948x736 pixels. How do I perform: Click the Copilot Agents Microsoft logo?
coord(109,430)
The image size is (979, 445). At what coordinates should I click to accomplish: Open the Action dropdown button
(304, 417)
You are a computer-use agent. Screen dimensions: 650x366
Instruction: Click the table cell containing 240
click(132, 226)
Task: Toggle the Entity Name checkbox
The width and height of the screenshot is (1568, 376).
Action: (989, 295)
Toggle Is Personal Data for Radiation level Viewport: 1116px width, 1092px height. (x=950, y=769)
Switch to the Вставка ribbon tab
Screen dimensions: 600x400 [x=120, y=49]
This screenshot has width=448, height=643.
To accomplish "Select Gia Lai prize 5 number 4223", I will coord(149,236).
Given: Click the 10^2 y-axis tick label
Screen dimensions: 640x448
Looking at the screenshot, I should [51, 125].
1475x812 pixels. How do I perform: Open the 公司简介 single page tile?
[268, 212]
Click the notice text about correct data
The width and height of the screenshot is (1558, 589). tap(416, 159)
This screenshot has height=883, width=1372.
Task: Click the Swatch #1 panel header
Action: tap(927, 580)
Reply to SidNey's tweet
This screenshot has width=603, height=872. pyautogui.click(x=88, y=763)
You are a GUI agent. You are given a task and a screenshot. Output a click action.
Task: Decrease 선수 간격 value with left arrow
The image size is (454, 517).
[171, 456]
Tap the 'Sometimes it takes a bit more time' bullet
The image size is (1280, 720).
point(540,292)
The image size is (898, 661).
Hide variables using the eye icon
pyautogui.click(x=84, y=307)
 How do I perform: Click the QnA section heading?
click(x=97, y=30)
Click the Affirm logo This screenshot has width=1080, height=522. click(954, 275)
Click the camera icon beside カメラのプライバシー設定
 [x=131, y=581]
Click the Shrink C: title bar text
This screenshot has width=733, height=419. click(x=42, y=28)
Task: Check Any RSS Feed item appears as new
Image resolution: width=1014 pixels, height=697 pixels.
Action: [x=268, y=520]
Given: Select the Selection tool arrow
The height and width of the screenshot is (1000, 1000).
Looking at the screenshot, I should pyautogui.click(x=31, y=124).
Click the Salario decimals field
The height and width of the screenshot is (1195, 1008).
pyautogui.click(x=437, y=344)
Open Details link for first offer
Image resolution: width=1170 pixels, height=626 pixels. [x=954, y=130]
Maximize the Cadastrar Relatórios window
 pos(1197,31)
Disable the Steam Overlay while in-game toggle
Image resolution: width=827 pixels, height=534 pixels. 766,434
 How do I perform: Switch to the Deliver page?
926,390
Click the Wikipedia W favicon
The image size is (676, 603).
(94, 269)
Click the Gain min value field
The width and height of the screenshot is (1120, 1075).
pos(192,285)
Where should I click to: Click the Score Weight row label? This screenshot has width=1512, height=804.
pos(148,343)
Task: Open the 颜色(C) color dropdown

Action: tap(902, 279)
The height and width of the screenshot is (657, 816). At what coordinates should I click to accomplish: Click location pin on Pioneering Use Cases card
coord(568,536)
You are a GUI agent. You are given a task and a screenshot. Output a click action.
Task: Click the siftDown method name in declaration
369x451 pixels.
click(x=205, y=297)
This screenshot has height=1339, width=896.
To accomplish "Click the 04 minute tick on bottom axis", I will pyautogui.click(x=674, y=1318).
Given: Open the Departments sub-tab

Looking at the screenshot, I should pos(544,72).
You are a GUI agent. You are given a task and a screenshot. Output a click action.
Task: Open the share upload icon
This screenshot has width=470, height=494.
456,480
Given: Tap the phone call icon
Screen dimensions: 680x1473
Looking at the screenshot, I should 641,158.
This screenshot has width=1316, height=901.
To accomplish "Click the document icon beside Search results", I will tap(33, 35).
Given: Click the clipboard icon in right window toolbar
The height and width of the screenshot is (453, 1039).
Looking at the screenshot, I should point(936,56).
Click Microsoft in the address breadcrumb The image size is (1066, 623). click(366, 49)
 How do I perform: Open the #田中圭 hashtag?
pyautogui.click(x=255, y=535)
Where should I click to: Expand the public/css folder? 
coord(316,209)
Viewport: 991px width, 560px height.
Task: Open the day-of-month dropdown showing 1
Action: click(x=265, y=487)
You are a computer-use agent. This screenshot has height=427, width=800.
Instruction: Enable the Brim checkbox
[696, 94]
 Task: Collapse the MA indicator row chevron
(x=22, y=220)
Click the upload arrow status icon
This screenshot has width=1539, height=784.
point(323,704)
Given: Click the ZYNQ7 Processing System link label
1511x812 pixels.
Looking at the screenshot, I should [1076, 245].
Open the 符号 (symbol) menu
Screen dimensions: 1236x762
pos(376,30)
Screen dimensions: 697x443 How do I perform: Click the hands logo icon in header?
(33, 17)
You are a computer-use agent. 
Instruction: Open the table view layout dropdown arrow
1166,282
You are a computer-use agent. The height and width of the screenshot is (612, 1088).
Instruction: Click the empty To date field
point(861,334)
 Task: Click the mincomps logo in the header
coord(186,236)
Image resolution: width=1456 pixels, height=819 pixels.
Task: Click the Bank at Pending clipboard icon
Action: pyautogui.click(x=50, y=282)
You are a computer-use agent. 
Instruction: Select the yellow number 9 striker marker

=====

Once you have read the listing, copy it out exactly.

## RESPONSE TO THE EXERCISE
948x736 pixels. How do I perform: Click the Copilot Agents Microsoft logo?
coord(109,430)
The image size is (979, 445). At what coordinates should I click to accomplish: Open the Action dropdown button
(304, 417)
You are a computer-use agent. Screen dimensions: 650x366
Instruction: Click the table cell containing 240
click(132, 226)
Task: Toggle the Entity Name checkbox
The width and height of the screenshot is (1568, 376).
Action: (989, 295)
Toggle Is Personal Data for Radiation level Viewport: 1116px width, 1092px height. (x=950, y=769)
Switch to the Вставка ribbon tab
Screen dimensions: 600x400 [x=120, y=49]
This screenshot has width=448, height=643.
To accomplish "Select Gia Lai prize 5 number 4223", I will coord(149,236).
Given: Click the 10^2 y-axis tick label
Screen dimensions: 640x448
Looking at the screenshot, I should [51, 125].
1475x812 pixels. How do I perform: Open the 公司简介 single page tile?
[268, 212]
Click the notice text about correct data
The width and height of the screenshot is (1558, 589). tap(416, 159)
This screenshot has height=883, width=1372.
Task: Click the Swatch #1 panel header
Action: tap(927, 580)
Reply to SidNey's tweet
This screenshot has width=603, height=872. pyautogui.click(x=88, y=763)
You are a GUI agent. You are given a task and a screenshot. Output a click action.
Task: Decrease 선수 간격 value with left arrow
The image size is (454, 517).
[171, 456]
Tap the 'Sometimes it takes a bit more time' bullet
The image size is (1280, 720).
point(540,292)
The image size is (898, 661).
Hide variables using the eye icon
pyautogui.click(x=84, y=307)
 How do I perform: Click the QnA section heading?
click(x=97, y=30)
Click the Affirm logo This screenshot has width=1080, height=522. click(954, 275)
Click the camera icon beside カメラのプライバシー設定
 [x=131, y=581]
Click the Shrink C: title bar text
This screenshot has width=733, height=419. click(x=42, y=28)
Task: Check Any RSS Feed item appears as new
Image resolution: width=1014 pixels, height=697 pixels.
Action: [x=268, y=520]
Given: Select the Selection tool arrow
The height and width of the screenshot is (1000, 1000).
Looking at the screenshot, I should pyautogui.click(x=31, y=124).
Click the Salario decimals field
The height and width of the screenshot is (1195, 1008).
pyautogui.click(x=437, y=344)
Open Details link for first offer
Image resolution: width=1170 pixels, height=626 pixels. [x=954, y=130]
Maximize the Cadastrar Relatórios window
 pos(1197,31)
Disable the Steam Overlay while in-game toggle
Image resolution: width=827 pixels, height=534 pixels. 766,434
 How do I perform: Switch to the Deliver page?
926,390
Click the Wikipedia W favicon
The image size is (676, 603).
(94, 269)
Click the Gain min value field
The width and height of the screenshot is (1120, 1075).
pos(192,285)
Where should I click to: Click the Score Weight row label? This screenshot has width=1512, height=804.
pos(148,343)
Task: Open the 颜色(C) color dropdown

Action: tap(902, 279)
The height and width of the screenshot is (657, 816). At what coordinates should I click to accomplish: Click location pin on Pioneering Use Cases card
coord(568,536)
You are a GUI agent. You are given a task and a screenshot. Output a click action.
Task: Click the siftDown method name in declaration
369x451 pixels.
click(x=205, y=297)
This screenshot has height=1339, width=896.
To accomplish "Click the 04 minute tick on bottom axis", I will pyautogui.click(x=674, y=1318).
Given: Open the Departments sub-tab

Looking at the screenshot, I should pos(544,72).
You are a GUI agent. You are given a task and a screenshot. Output a click action.
Task: Open the share upload icon
This screenshot has width=470, height=494.
456,480
Given: Tap the phone call icon
Screen dimensions: 680x1473
Looking at the screenshot, I should 641,158.
This screenshot has width=1316, height=901.
To accomplish "Click the document icon beside Search results", I will tap(33, 35).
Given: Click the clipboard icon in right window toolbar
The height and width of the screenshot is (453, 1039).
Looking at the screenshot, I should point(936,56).
Click Microsoft in the address breadcrumb The image size is (1066, 623). click(366, 49)
 How do I perform: Open the #田中圭 hashtag?
pyautogui.click(x=255, y=535)
Where should I click to: Expand the public/css folder? 
coord(316,209)
Viewport: 991px width, 560px height.
Task: Open the day-of-month dropdown showing 1
Action: click(x=265, y=487)
You are a computer-use agent. This screenshot has height=427, width=800.
Instruction: Enable the Brim checkbox
[696, 94]
 Task: Collapse the MA indicator row chevron
(x=22, y=220)
Click the upload arrow status icon
This screenshot has width=1539, height=784.
point(323,704)
Given: Click the ZYNQ7 Processing System link label
1511x812 pixels.
Looking at the screenshot, I should [1076, 245].
Open the 符号 (symbol) menu
Screen dimensions: 1236x762
pos(376,30)
Screen dimensions: 697x443 How do I perform: Click the hands logo icon in header?
(33, 17)
You are a computer-use agent. 
Instruction: Open the table view layout dropdown arrow
1166,282
You are a computer-use agent. The height and width of the screenshot is (612, 1088).
Instruction: Click the empty To date field
point(861,334)
 Task: Click the mincomps logo in the header
coord(186,236)
Image resolution: width=1456 pixels, height=819 pixels.
Task: Click the Bank at Pending clipboard icon
Action: pyautogui.click(x=50, y=282)
You are a computer-use agent. 
Instruction: Select the yellow number 9 striker marker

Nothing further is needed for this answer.